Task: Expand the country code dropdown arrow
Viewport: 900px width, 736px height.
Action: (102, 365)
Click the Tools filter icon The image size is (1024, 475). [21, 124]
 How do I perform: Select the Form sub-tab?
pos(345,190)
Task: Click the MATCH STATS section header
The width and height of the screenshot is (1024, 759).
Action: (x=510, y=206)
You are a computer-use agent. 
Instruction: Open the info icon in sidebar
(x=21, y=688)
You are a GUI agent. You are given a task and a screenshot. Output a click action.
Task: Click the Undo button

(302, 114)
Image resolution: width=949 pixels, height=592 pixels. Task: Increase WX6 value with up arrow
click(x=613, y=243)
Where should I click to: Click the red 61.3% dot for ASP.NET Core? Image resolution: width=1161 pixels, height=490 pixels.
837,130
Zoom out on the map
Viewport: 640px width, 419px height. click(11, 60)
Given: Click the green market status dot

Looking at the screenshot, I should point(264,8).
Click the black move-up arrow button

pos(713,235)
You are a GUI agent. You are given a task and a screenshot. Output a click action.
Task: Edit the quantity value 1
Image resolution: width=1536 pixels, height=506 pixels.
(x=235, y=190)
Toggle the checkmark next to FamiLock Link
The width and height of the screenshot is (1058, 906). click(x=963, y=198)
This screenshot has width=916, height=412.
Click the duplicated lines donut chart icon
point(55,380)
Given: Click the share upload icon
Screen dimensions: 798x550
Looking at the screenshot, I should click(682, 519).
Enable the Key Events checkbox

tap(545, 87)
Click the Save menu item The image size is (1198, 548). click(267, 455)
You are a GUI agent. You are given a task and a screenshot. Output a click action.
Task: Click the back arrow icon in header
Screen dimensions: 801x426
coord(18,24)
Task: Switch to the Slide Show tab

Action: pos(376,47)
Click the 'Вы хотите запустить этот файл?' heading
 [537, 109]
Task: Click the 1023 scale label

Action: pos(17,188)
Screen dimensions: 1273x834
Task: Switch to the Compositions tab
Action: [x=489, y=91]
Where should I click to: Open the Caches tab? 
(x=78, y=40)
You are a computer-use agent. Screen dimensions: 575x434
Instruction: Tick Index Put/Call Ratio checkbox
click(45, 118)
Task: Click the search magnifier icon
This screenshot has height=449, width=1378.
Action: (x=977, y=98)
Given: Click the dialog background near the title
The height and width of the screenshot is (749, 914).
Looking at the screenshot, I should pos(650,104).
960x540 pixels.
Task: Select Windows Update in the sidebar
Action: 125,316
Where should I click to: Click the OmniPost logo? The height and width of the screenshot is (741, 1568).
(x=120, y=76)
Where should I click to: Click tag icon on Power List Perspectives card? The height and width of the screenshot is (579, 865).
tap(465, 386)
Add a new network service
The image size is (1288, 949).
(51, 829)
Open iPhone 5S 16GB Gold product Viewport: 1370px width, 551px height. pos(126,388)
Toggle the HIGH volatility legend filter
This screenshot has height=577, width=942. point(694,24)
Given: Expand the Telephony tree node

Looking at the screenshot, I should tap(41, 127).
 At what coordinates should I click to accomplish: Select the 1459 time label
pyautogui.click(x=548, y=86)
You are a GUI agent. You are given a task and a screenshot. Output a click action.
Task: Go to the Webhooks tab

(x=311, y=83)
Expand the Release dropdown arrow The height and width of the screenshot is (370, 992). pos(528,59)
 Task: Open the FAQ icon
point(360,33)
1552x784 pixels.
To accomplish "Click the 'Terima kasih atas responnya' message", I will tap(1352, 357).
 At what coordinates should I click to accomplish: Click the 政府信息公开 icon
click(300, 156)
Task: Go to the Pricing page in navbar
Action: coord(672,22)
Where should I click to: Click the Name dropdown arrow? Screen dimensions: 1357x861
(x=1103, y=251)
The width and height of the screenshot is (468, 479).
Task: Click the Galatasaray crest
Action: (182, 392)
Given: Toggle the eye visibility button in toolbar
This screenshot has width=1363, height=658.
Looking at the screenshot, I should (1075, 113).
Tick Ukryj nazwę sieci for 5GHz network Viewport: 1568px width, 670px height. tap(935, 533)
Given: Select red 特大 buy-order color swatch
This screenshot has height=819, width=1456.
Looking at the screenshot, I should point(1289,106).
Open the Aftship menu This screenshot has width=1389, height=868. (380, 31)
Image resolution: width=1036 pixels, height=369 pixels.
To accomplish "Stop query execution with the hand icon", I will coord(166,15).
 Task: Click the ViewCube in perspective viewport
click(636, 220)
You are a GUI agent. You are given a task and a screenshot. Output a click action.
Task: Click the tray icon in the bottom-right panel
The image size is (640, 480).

□ □ □

REQUIRED WORK:
Write out the lines of the listing from the one with "Given: Select red 特大 buy-order color swatch" to the very end, inclusive, exactly as they appear and with nothing added.

EXERCISE OUTPUT:
Given: Select red 特大 buy-order color swatch
This screenshot has height=819, width=1456.
Looking at the screenshot, I should point(1289,106).
Open the Aftship menu This screenshot has width=1389, height=868. (380, 31)
Image resolution: width=1036 pixels, height=369 pixels.
To accomplish "Stop query execution with the hand icon", I will coord(166,15).
 Task: Click the ViewCube in perspective viewport
click(636, 220)
You are a GUI agent. You are given a task and a screenshot. Output a click action.
Task: Click the tray icon in the bottom-right panel
The image size is (640, 480).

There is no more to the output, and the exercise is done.